Ballot transfer forms for nearly 44,000 absentee ballots in DeKalb County, Georgia, are either incomplete or were not filled out in a timely manner, according to an analysis of the forms published Monday by the Georgia Star News.
The outlet found issues with transfer forms for 43,907 absentee ballots out of 61,731 absentee ballots cast via drop box in DeKalb in the 2020 election.
Counties in Georgia were required, per an emergency rule passed by the State Election Board last spring and renewed in July 2020, to fill out ballot transfer forms, which are chain of custody documents meant to accompany every batch of absentee ballots picked up at drop boxes.
A ballot collection team “shall complete and sign a ballot transfer form upon removing the ballots from the drop box, which shall include the date, time, location and number of ballots,” the rule states.
“The ballots from the drop box shall be immediately transported to the county registrar and processed and stored in the same manner as absentee ballots returned by mail are processed and stored,” the rule continues [emphasis added]. “The county registrar or a designee thereof shall sign the ballot transfer form upon receipt of the ballots from the collection team.”
The Star News analysis — conducted for a total of 725 ballot transfer forms — found that transfer forms for 28,194 of the 43,907 absentee ballots in question did not show ballots were “received” by the county registrar until the day after the collection team had picked them up from the drop boxes. Those ballots, according to the transfer forms, were not surrendered to the county registrar until 13 to 22 hours after they had been picked up.
Another 15,713 absentee ballots had no documented “time of transfer,” i.e, the time the county registrar received them, per the outlet’s analysis.

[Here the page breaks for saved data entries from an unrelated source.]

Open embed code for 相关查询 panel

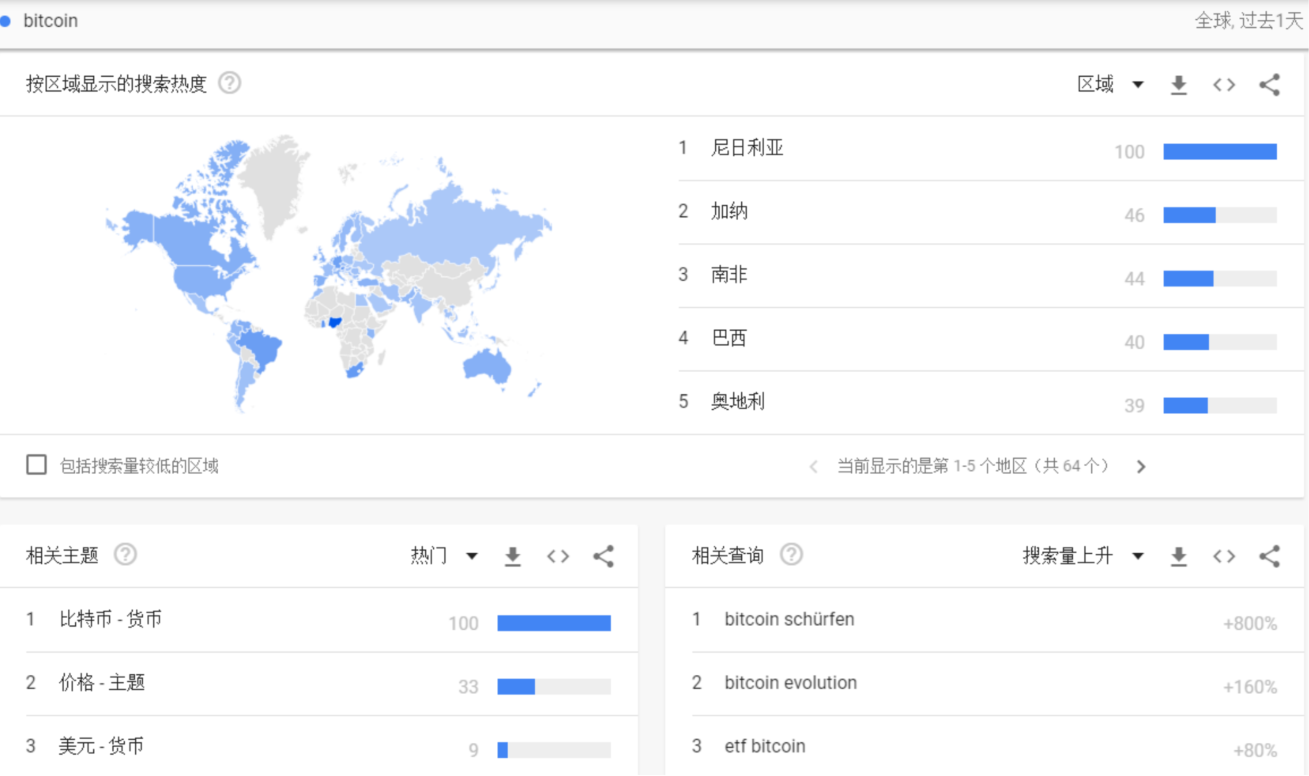[x=1224, y=556]
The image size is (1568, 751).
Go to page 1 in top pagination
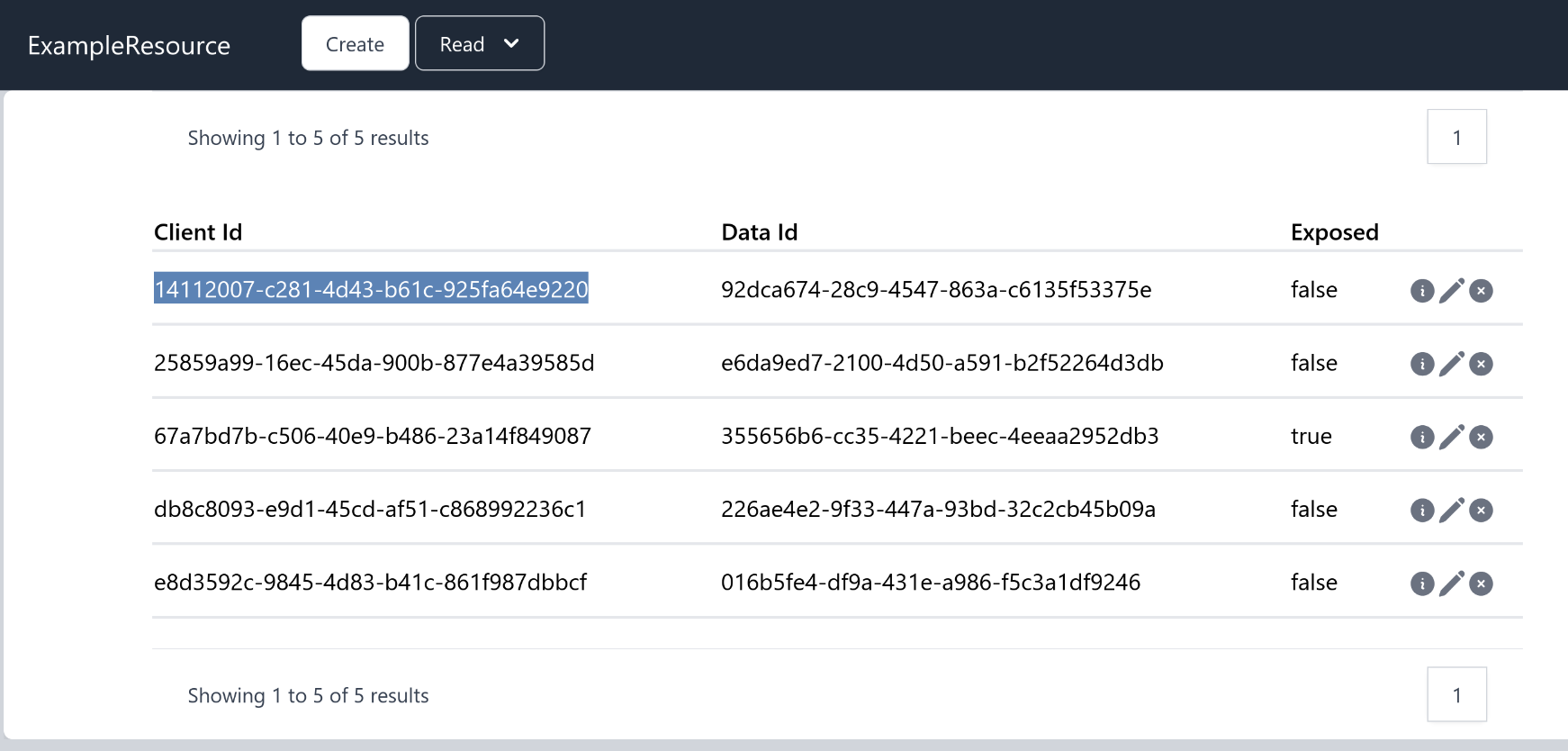coord(1456,137)
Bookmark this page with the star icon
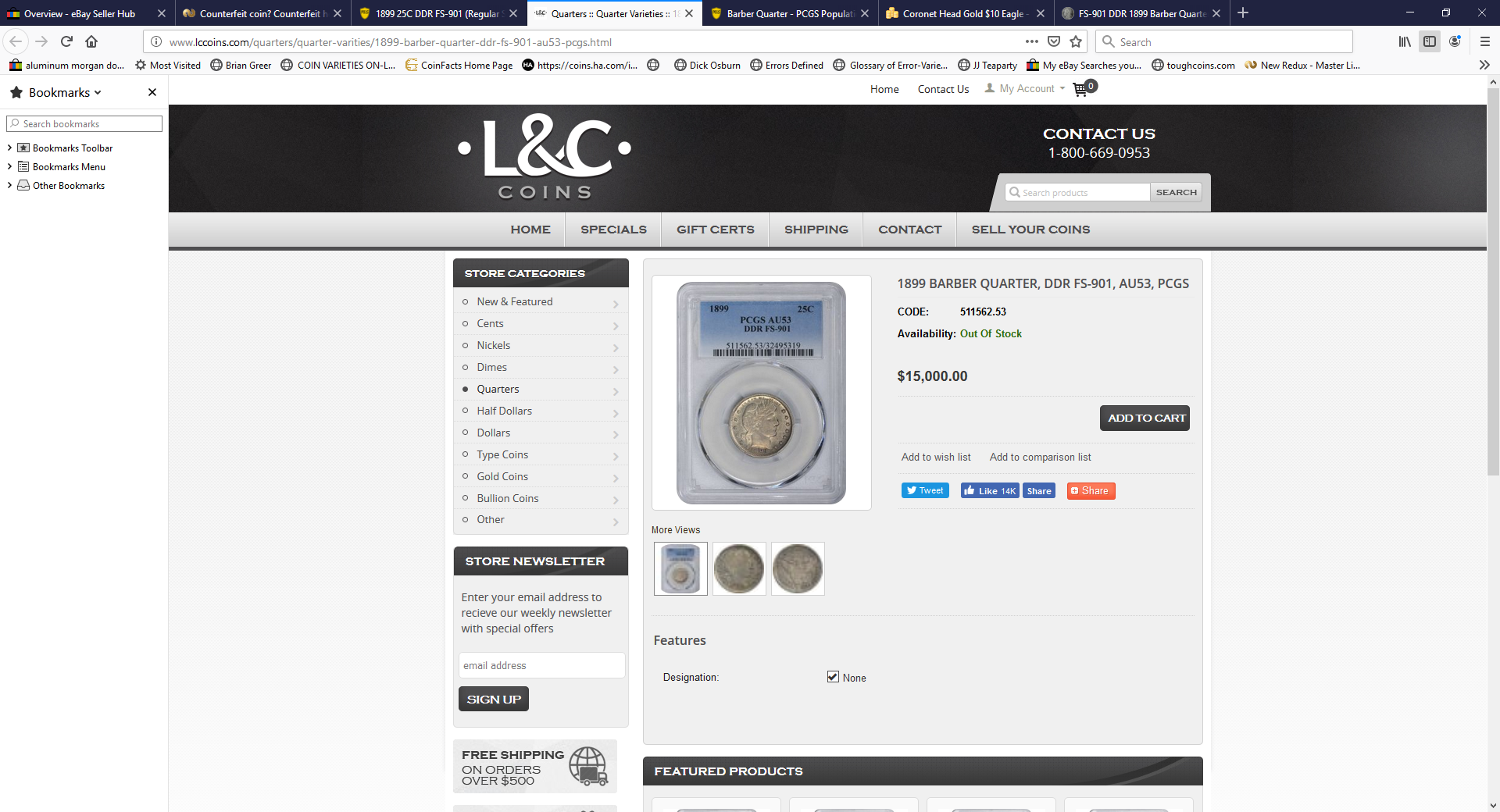The image size is (1500, 812). (1076, 41)
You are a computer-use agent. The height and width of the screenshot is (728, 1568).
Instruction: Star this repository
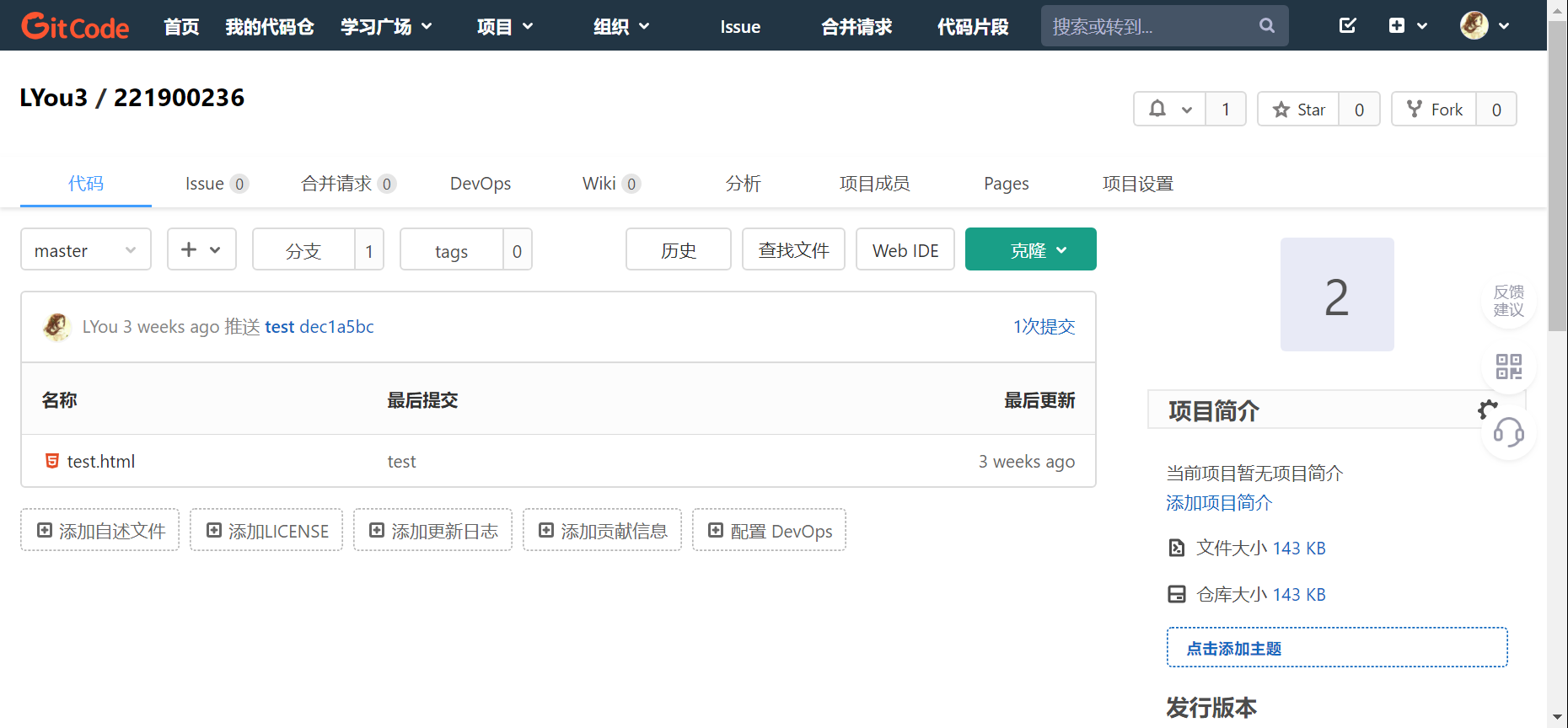1299,110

President Joe Biden narrowly defeated former President Donald Trump by about 12,000 votes out of nearly five million cast, according to the state’s official results.
DeKalb, a deeply blue county in Atlanta Metro and the fourth most populous county in Georgia, voted 83 percent to 16 percent in favor of Biden, a difference of 249,854 votes, per the state’s results.
Though DeKalb tilted heavily toward Biden, Biden’s overall win on a razor-thin margin in the historically red state, followed by a pair of stunning Democrat wins in Senate runoff races in January, made Georgia one of the most relevant battleground states in the months after the elections. The election upsets paired with voting laws that had been loosened in the name of coronavirus contributed to election integrity becoming a top issue in the Peach State.
Concerns about election integrity and Secretary of State Brad Raffensperger’s (R) general handling of the new election procedures were continuously reinforced by then-President Trump, who persistently claimed the Georgia election results, as well as the results in a handful of other battleground states, were impacted by fraud and negligence.
The former president shared the Star News’s analysis Monday in a statement, suggesting it was a smoking gun.
“Georgia has been caught,” Trump wrote. “What are [Gov. Brian] Kemp and Raffensperger going to do about it? Or will they sweep it under the table like they have done everything else trying to claim they had an honest election with everybody laughing as they speak.”
Although a large portion of the forms either lacked punctual delivery or were incomplete, the revelation does not prove any occurrence of fraud. It could, however, demonstrate a violation of the state’s election rules.
The Star News’s report comes after the outlet has struggled since its initial Open Record Requests in December to obtain complete absentee ballot transfer forms for the 123 counties in Georgia that used drop boxes in 2020.
The outlet reported Monday that the secretary of state’s office last week — nine months after the Star News’s initial requests — provided what the office said is county-level chain of custody documentation.
The Star News, which has also identified issues in Fulton and Cobb Counties that are similar to those of DeKalb’s, stated it “has just begun to analyze” the latest documents it received from the secretary of state.